| DO THIS |
Replace "Select" with "Choose" in the lines from the one containing "Select Log in from top navigation" through the last line, leaving everything else unchanged, and give those lines again. Omit the pictures.

| DATA |
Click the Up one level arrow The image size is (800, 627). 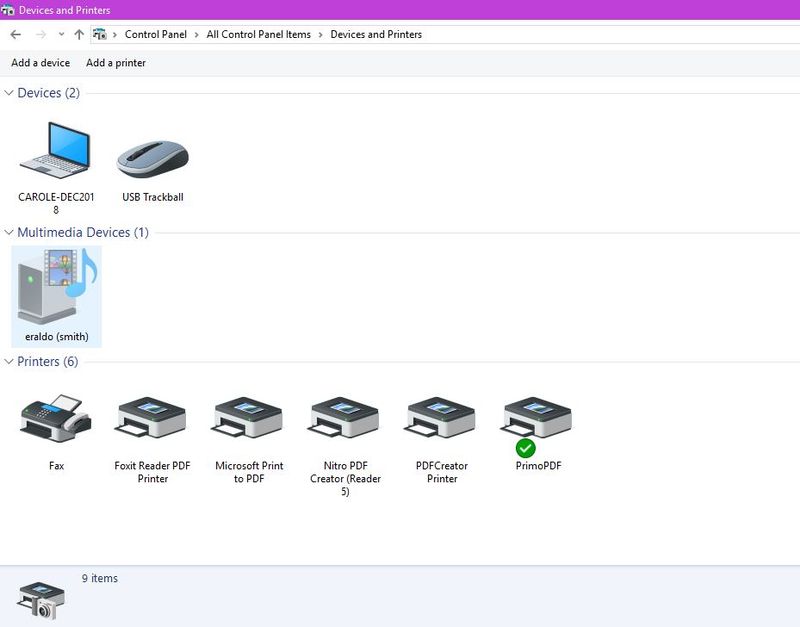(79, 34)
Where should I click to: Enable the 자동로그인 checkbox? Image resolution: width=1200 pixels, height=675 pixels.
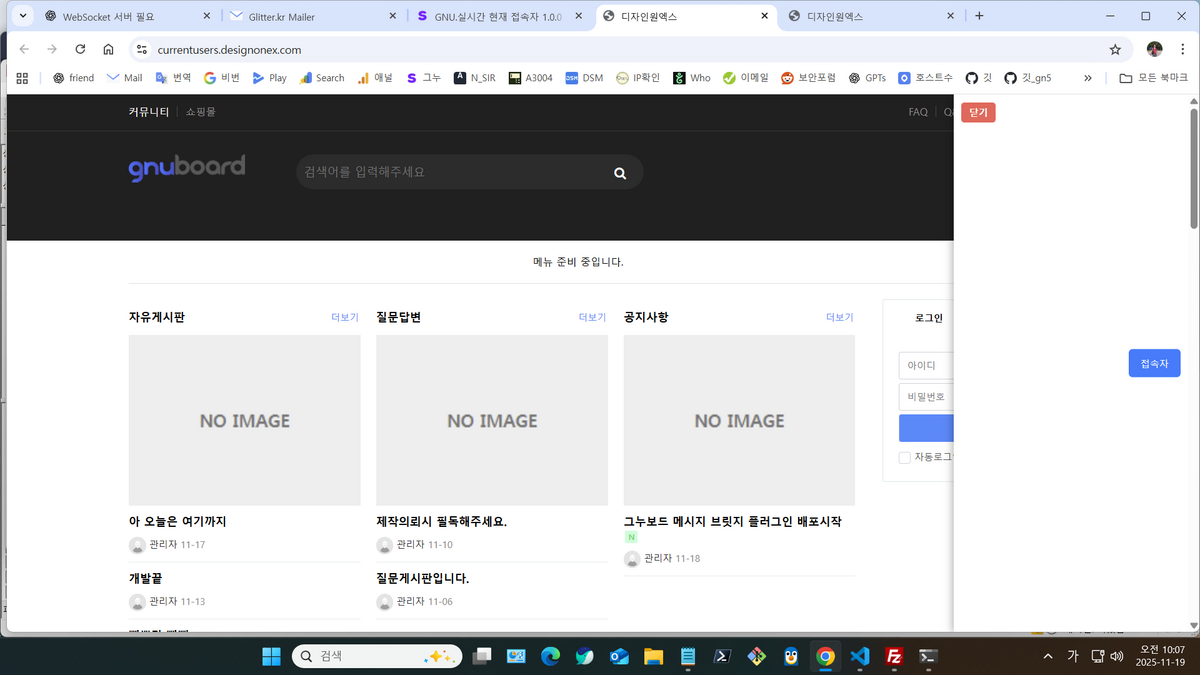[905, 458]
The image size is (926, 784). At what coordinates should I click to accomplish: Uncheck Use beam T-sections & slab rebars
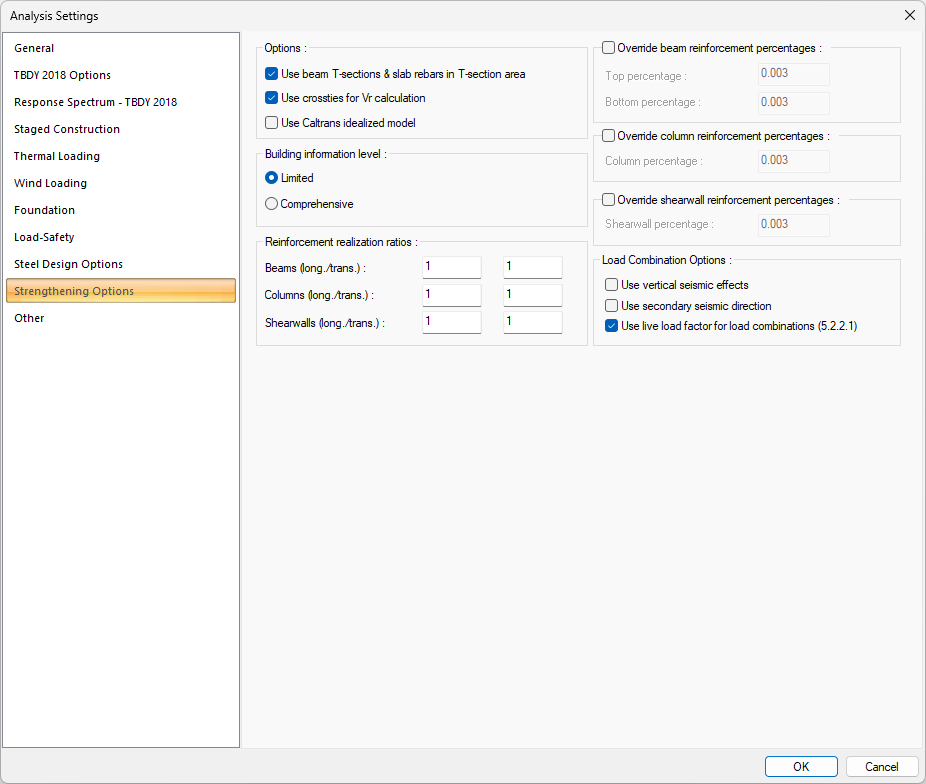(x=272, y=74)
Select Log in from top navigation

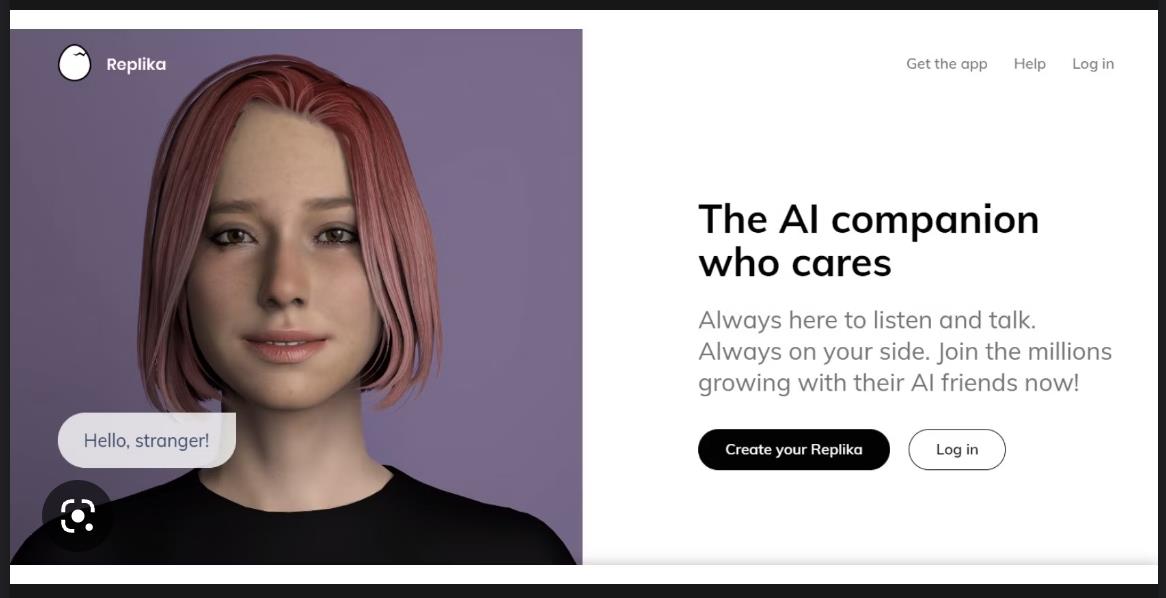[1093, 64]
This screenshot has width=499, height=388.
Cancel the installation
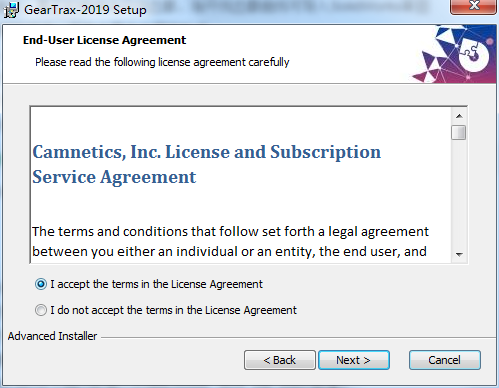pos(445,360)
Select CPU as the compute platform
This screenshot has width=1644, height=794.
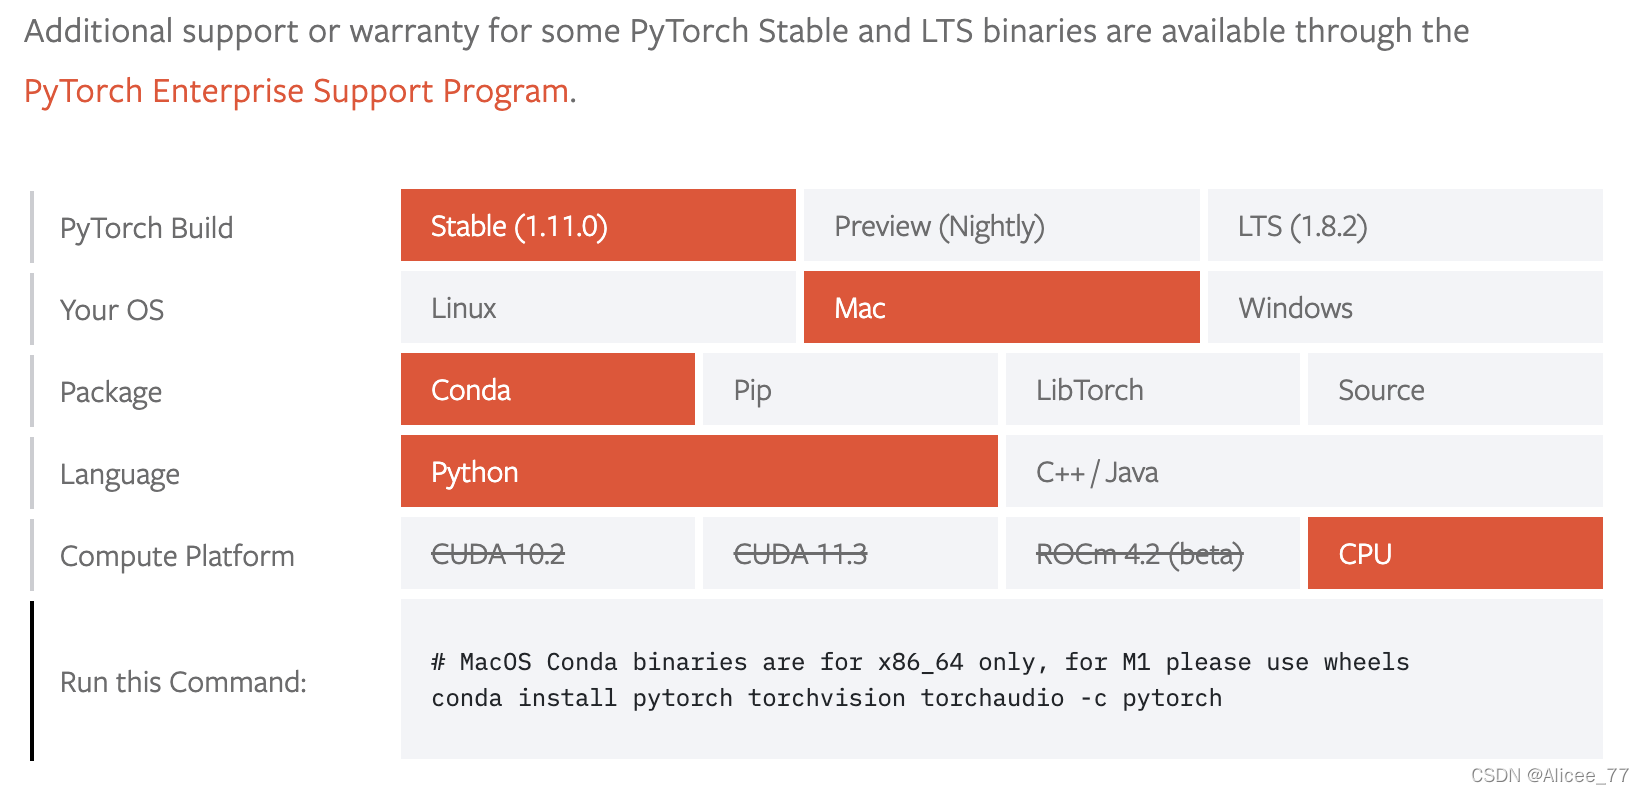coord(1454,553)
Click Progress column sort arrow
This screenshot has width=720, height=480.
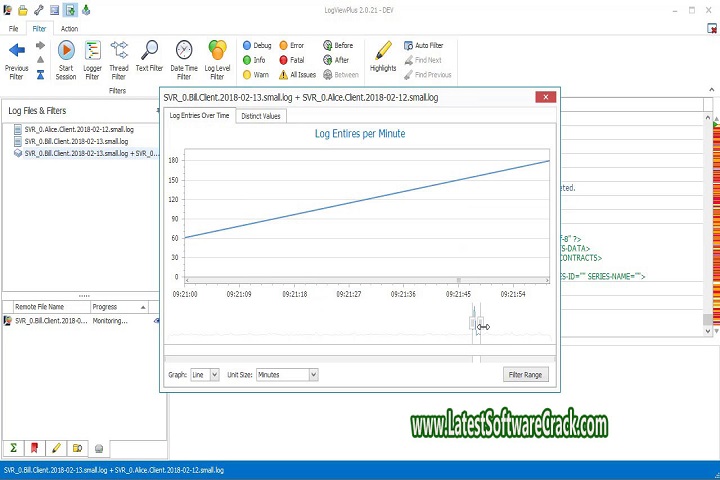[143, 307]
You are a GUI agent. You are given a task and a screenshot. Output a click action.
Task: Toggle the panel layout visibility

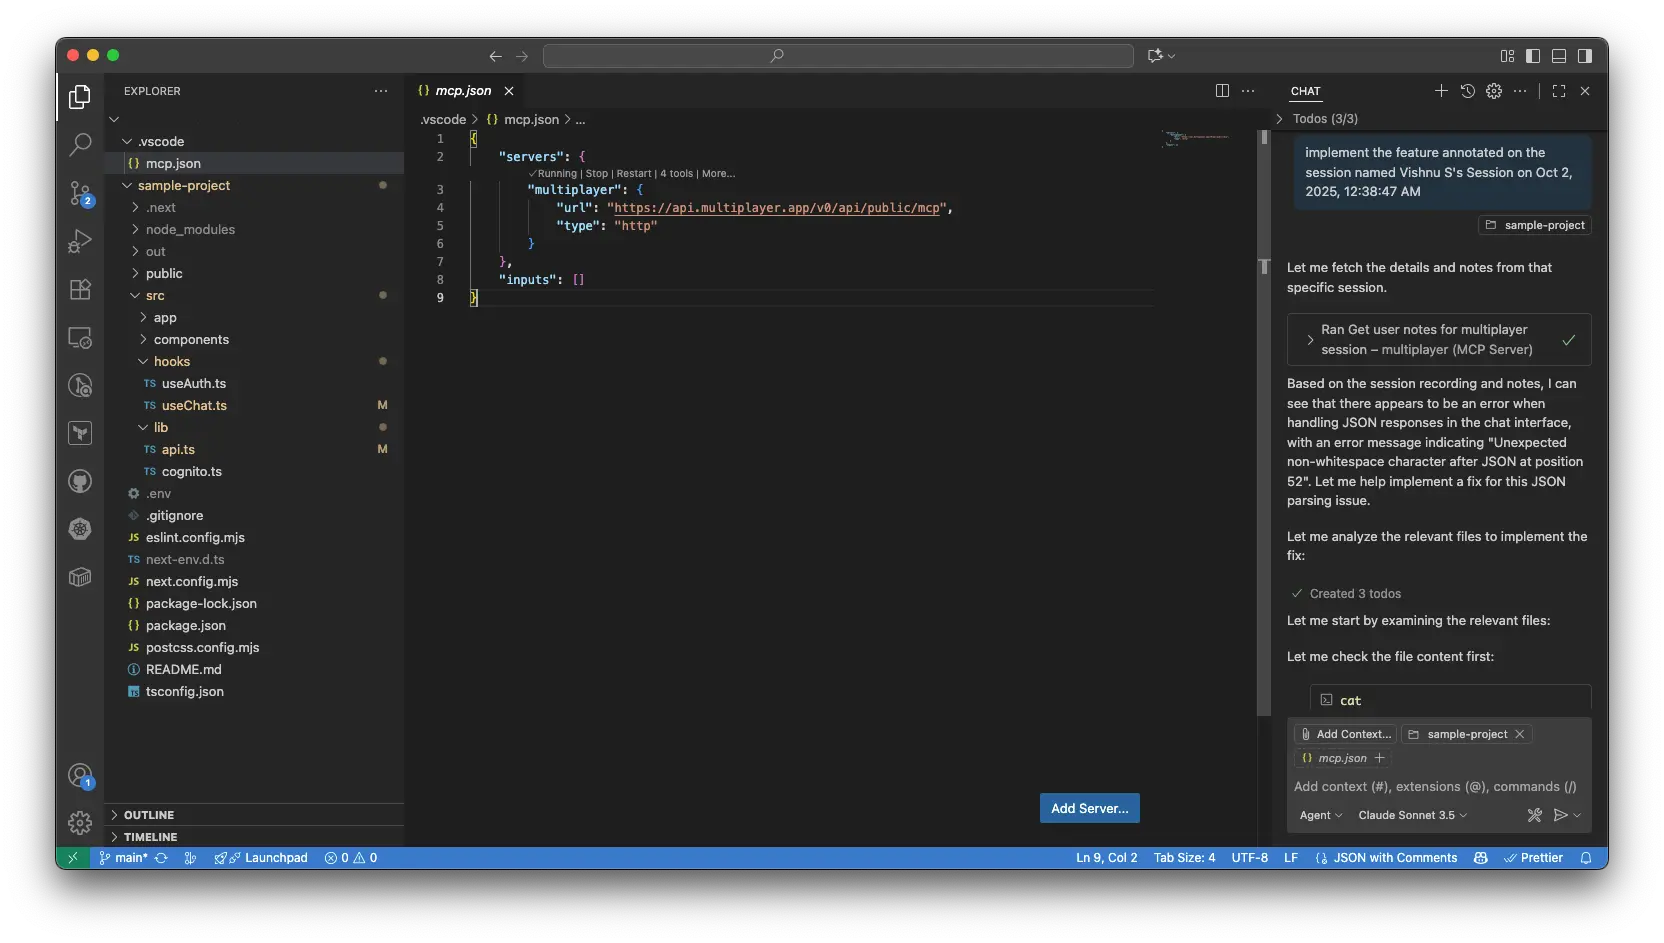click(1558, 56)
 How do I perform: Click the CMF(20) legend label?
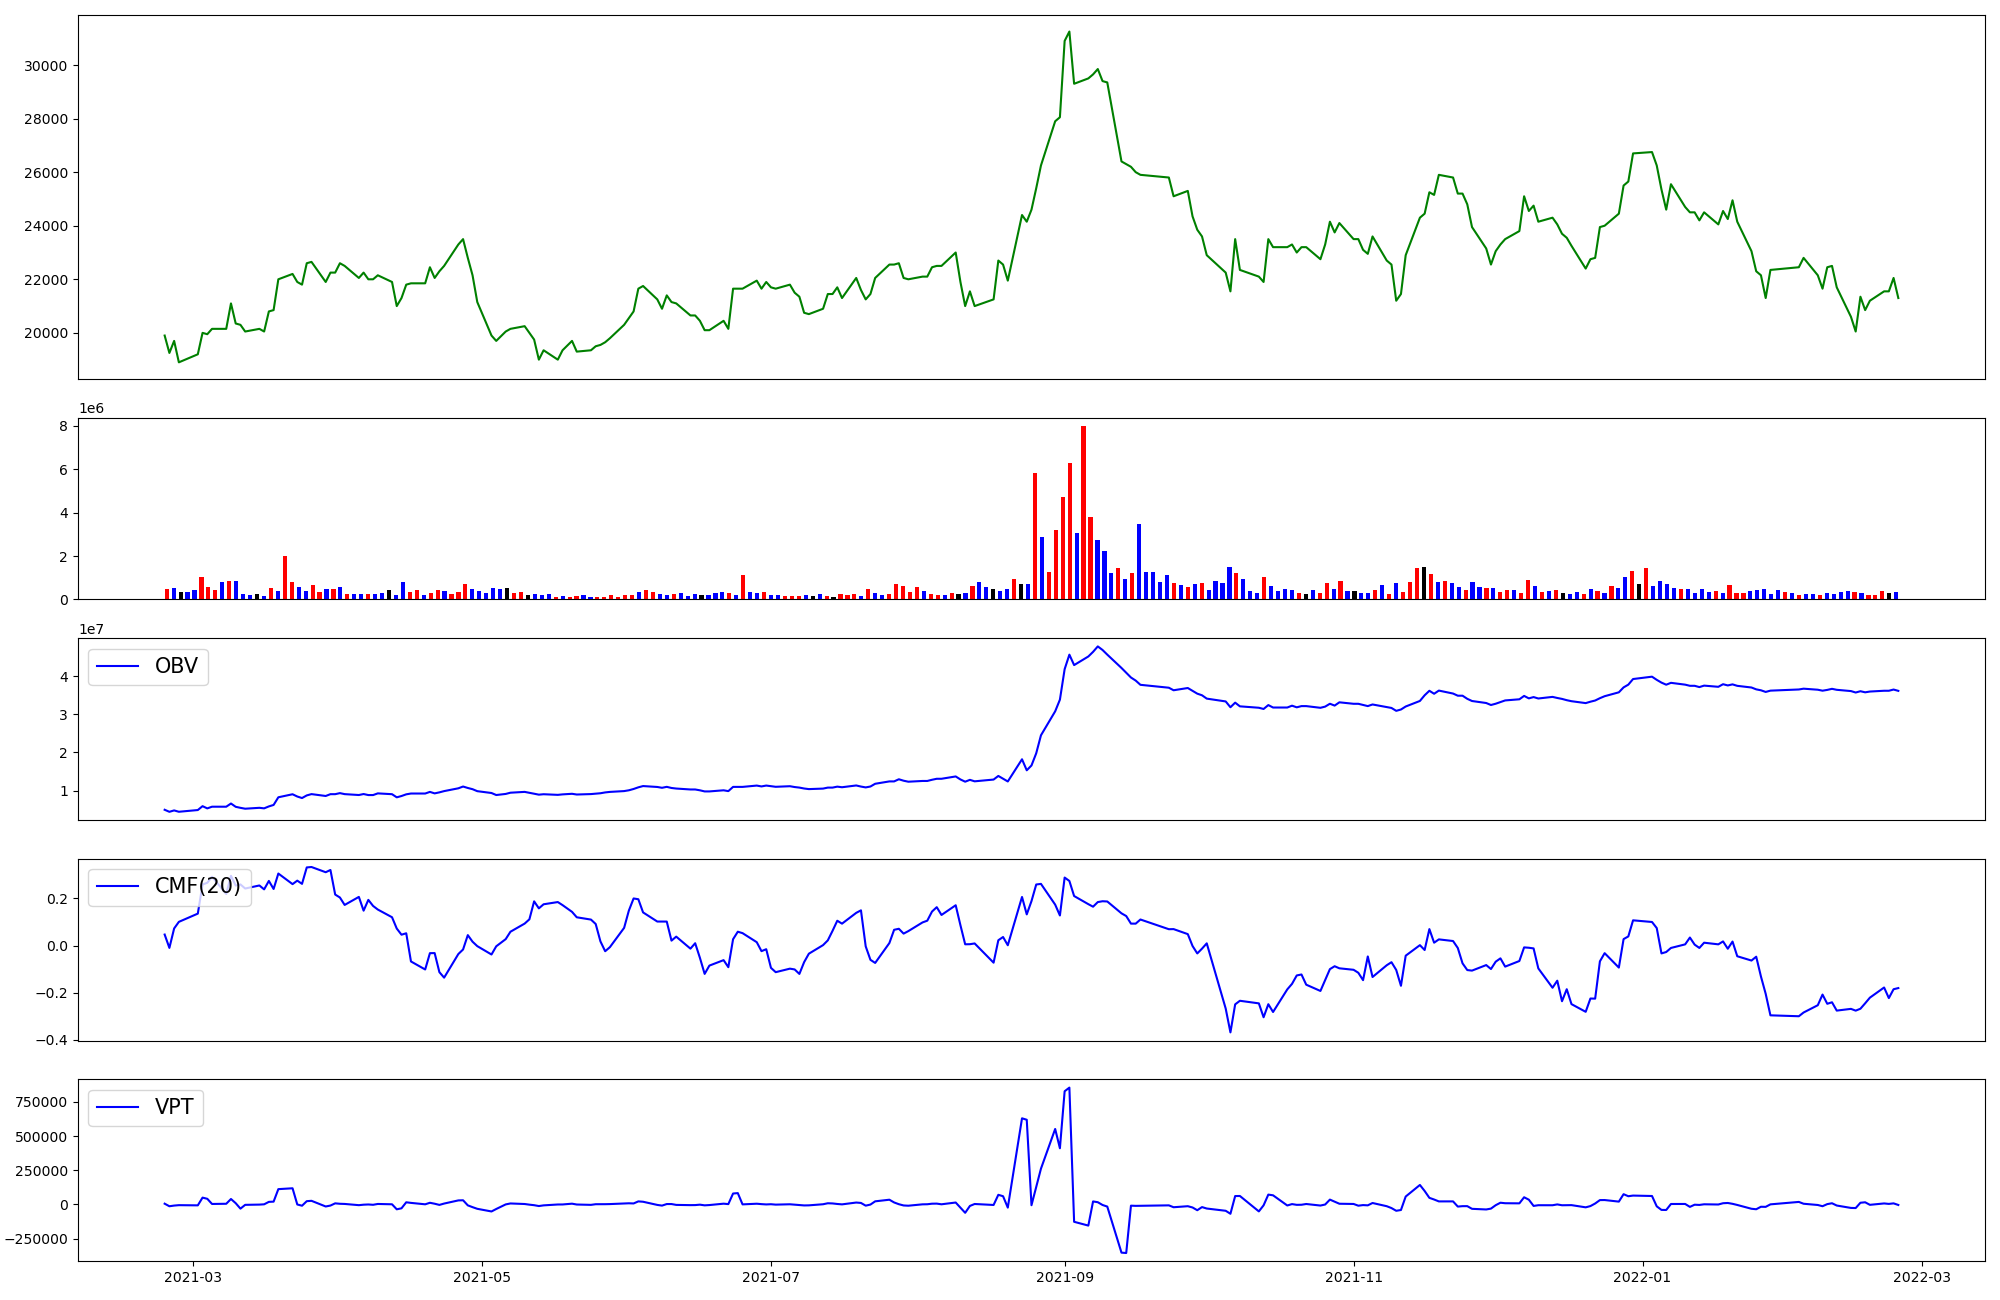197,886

| RESULT FOR THIS TASK |
Choose Log in from top navigation

[1093, 64]
This screenshot has width=499, height=388.
Cancel the installation
pos(445,360)
Choose CPU as the compute platform
This screenshot has width=1644, height=794.
coord(1454,553)
Click Progress column sort arrow
This screenshot has width=720, height=480.
[143, 307]
You are a GUI agent. You are given a task and a screenshot. Output a click action.
Task: Toggle the panel layout visibility

click(1558, 56)
 How do I perform: Click the CMF(20) legend label?
197,886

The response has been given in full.